Write each line out a second time, exactly as shown below.

» Source material

Start of Block

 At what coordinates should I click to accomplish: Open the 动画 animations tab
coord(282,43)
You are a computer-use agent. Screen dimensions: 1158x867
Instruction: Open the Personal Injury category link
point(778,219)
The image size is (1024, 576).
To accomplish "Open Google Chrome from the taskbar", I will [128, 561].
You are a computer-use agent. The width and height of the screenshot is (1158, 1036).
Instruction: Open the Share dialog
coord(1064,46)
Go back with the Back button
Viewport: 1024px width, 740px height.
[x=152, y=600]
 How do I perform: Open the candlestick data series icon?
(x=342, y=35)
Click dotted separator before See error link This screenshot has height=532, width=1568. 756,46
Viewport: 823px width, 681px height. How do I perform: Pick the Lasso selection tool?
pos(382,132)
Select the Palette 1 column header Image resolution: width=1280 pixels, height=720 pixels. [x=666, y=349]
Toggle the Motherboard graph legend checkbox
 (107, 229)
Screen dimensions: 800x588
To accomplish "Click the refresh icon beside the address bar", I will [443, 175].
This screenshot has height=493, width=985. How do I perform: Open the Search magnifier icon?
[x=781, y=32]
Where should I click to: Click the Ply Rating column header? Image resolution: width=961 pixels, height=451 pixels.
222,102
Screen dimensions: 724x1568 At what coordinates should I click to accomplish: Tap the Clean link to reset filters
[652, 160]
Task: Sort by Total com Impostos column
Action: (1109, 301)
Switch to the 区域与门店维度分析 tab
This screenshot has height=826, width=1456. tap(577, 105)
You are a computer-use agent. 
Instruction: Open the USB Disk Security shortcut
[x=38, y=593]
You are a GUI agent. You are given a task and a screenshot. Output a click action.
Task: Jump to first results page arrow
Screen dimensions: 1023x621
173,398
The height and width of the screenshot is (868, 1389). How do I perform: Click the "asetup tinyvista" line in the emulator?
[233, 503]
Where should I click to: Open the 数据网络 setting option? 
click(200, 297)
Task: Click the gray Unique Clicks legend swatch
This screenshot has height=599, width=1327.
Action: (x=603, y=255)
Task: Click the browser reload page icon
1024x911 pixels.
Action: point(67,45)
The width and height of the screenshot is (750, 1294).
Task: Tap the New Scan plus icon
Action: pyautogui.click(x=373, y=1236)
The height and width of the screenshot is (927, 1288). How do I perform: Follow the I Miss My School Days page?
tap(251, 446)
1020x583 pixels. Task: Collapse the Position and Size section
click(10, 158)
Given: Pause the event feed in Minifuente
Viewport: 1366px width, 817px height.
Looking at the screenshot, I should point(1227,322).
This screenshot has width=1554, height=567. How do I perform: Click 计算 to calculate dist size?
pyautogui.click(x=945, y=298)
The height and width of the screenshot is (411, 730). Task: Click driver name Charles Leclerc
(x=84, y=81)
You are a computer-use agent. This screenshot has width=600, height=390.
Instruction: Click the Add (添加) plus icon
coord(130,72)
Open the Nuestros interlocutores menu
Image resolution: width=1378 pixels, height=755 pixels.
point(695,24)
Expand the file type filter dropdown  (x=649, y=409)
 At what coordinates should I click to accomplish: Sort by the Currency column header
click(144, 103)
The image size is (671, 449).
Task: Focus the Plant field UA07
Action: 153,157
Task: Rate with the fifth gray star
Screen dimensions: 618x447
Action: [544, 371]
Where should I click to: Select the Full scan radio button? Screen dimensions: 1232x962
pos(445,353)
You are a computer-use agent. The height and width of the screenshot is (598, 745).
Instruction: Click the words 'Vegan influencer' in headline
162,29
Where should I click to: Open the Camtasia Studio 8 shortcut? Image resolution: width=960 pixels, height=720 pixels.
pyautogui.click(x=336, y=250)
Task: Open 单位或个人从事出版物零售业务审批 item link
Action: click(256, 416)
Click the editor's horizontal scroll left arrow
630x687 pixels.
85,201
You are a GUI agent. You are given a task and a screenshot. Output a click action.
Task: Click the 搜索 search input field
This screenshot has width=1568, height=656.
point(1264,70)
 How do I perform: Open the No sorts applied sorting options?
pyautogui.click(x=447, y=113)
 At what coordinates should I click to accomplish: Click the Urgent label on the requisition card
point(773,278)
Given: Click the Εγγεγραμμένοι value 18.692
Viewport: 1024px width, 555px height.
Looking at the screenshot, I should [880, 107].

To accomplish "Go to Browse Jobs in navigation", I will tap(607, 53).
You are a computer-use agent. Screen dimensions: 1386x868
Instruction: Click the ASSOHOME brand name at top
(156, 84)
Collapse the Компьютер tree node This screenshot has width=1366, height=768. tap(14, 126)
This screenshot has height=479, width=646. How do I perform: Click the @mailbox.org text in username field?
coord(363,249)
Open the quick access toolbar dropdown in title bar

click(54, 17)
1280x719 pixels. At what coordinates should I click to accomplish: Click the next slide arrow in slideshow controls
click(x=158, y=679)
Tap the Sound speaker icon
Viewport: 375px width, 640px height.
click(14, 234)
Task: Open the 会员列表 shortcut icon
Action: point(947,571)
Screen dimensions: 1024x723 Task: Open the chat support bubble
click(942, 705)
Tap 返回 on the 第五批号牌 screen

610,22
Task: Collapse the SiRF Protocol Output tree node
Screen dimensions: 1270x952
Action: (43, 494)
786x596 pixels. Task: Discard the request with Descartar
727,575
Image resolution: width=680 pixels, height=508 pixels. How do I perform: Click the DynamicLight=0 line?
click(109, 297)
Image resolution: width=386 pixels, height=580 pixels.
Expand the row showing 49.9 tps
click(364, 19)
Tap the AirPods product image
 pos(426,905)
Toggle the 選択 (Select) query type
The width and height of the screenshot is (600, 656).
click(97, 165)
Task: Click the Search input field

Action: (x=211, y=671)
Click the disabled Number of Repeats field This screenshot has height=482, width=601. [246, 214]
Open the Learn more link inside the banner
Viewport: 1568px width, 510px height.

End of Block

» Response
 At what coordinates should I click to accomplish: Open the 动画 animations tab
coord(282,43)
You are a computer-use agent. Screen dimensions: 1158x867
Instruction: Open the Personal Injury category link
point(778,219)
The image size is (1024, 576).
To accomplish "Open Google Chrome from the taskbar", I will [128, 561].
You are a computer-use agent. The width and height of the screenshot is (1158, 1036).
Instruction: Open the Share dialog
coord(1064,46)
Go back with the Back button
Viewport: 1024px width, 740px height.
[x=152, y=600]
 How do I perform: Open the candlestick data series icon?
(x=342, y=35)
Click dotted separator before See error link This screenshot has height=532, width=1568. 756,46
Viewport: 823px width, 681px height. How do I perform: Pick the Lasso selection tool?
pos(382,132)
Select the Palette 1 column header Image resolution: width=1280 pixels, height=720 pixels. [x=666, y=349]
Toggle the Motherboard graph legend checkbox
 (107, 229)
Screen dimensions: 800x588
To accomplish "Click the refresh icon beside the address bar", I will [443, 175].
This screenshot has height=493, width=985. How do I perform: Open the Search magnifier icon?
[x=781, y=32]
Where should I click to: Click the Ply Rating column header? Image resolution: width=961 pixels, height=451 pixels.
222,102
Screen dimensions: 724x1568 At what coordinates should I click to accomplish: Tap the Clean link to reset filters
[652, 160]
Task: Sort by Total com Impostos column
Action: (1109, 301)
Switch to the 区域与门店维度分析 tab
This screenshot has height=826, width=1456. tap(577, 105)
You are a computer-use agent. 
Instruction: Open the USB Disk Security shortcut
[x=38, y=593]
You are a GUI agent. You are given a task and a screenshot. Output a click action.
Task: Jump to first results page arrow
Screen dimensions: 1023x621
173,398
The height and width of the screenshot is (868, 1389). How do I perform: Click the "asetup tinyvista" line in the emulator?
[233, 503]
Where should I click to: Open the 数据网络 setting option? 
click(200, 297)
Task: Click the gray Unique Clicks legend swatch
This screenshot has height=599, width=1327.
Action: (x=603, y=255)
Task: Click the browser reload page icon
1024x911 pixels.
Action: point(67,45)
The width and height of the screenshot is (750, 1294).
Task: Tap the New Scan plus icon
Action: pyautogui.click(x=373, y=1236)
The height and width of the screenshot is (927, 1288). How do I perform: Follow the I Miss My School Days page?
tap(251, 446)
1020x583 pixels. Task: Collapse the Position and Size section
click(10, 158)
Given: Pause the event feed in Minifuente
Viewport: 1366px width, 817px height.
Looking at the screenshot, I should point(1227,322).
This screenshot has width=1554, height=567. How do I perform: Click 计算 to calculate dist size?
pyautogui.click(x=945, y=298)
The height and width of the screenshot is (411, 730). Task: Click driver name Charles Leclerc
(x=84, y=81)
You are a computer-use agent. This screenshot has width=600, height=390.
Instruction: Click the Add (添加) plus icon
coord(130,72)
Open the Nuestros interlocutores menu
Image resolution: width=1378 pixels, height=755 pixels.
point(695,24)
Expand the file type filter dropdown  (x=649, y=409)
 At what coordinates should I click to accomplish: Sort by the Currency column header
click(144, 103)
The image size is (671, 449).
Task: Focus the Plant field UA07
Action: 153,157
Task: Rate with the fifth gray star
Screen dimensions: 618x447
Action: [544, 371]
Where should I click to: Select the Full scan radio button? Screen dimensions: 1232x962
pos(445,353)
You are a computer-use agent. The height and width of the screenshot is (598, 745).
Instruction: Click the words 'Vegan influencer' in headline
162,29
Where should I click to: Open the Camtasia Studio 8 shortcut? Image resolution: width=960 pixels, height=720 pixels.
pyautogui.click(x=336, y=250)
Task: Open 单位或个人从事出版物零售业务审批 item link
Action: click(256, 416)
Click the editor's horizontal scroll left arrow
630x687 pixels.
85,201
You are a GUI agent. You are given a task and a screenshot. Output a click action.
Task: Click the 搜索 search input field
This screenshot has width=1568, height=656.
point(1264,70)
 How do I perform: Open the No sorts applied sorting options?
pyautogui.click(x=447, y=113)
 At what coordinates should I click to accomplish: Click the Urgent label on the requisition card
point(773,278)
Given: Click the Εγγεγραμμένοι value 18.692
Viewport: 1024px width, 555px height.
Looking at the screenshot, I should [880, 107].

To accomplish "Go to Browse Jobs in navigation", I will tap(607, 53).
You are a computer-use agent. Screen dimensions: 1386x868
Instruction: Click the ASSOHOME brand name at top
(156, 84)
Collapse the Компьютер tree node This screenshot has width=1366, height=768. tap(14, 126)
This screenshot has height=479, width=646. How do I perform: Click the @mailbox.org text in username field?
coord(363,249)
Open the quick access toolbar dropdown in title bar

click(54, 17)
1280x719 pixels. At what coordinates should I click to accomplish: Click the next slide arrow in slideshow controls
click(x=158, y=679)
Tap the Sound speaker icon
Viewport: 375px width, 640px height.
click(14, 234)
Task: Open the 会员列表 shortcut icon
Action: point(947,571)
Screen dimensions: 1024x723 Task: Open the chat support bubble
click(942, 705)
Tap 返回 on the 第五批号牌 screen

610,22
Task: Collapse the SiRF Protocol Output tree node
Screen dimensions: 1270x952
Action: (43, 494)
786x596 pixels. Task: Discard the request with Descartar
727,575
Image resolution: width=680 pixels, height=508 pixels. How do I perform: Click the DynamicLight=0 line?
click(109, 297)
Image resolution: width=386 pixels, height=580 pixels.
Expand the row showing 49.9 tps
click(364, 19)
Tap the AirPods product image
 pos(426,905)
Toggle the 選択 (Select) query type
The width and height of the screenshot is (600, 656).
click(97, 165)
Task: Click the Search input field

Action: (x=211, y=671)
Click the disabled Number of Repeats field This screenshot has height=482, width=601. [246, 214]
Open the Learn more link inside the banner
Viewport: 1568px width, 510px height.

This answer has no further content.